--- BEGIN ---

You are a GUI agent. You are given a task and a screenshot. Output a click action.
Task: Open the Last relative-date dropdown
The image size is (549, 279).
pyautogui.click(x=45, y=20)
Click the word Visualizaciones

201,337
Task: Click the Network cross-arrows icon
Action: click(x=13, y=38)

--- END ---

Set problem: Write out each line of the data above exactly as it appears.

Response to the exercise:
You are a GUI agent. You are given a task and a screenshot. Output a click action.
Task: Open the Last relative-date dropdown
The image size is (549, 279).
pyautogui.click(x=45, y=20)
Click the word Visualizaciones

201,337
Task: Click the Network cross-arrows icon
Action: click(x=13, y=38)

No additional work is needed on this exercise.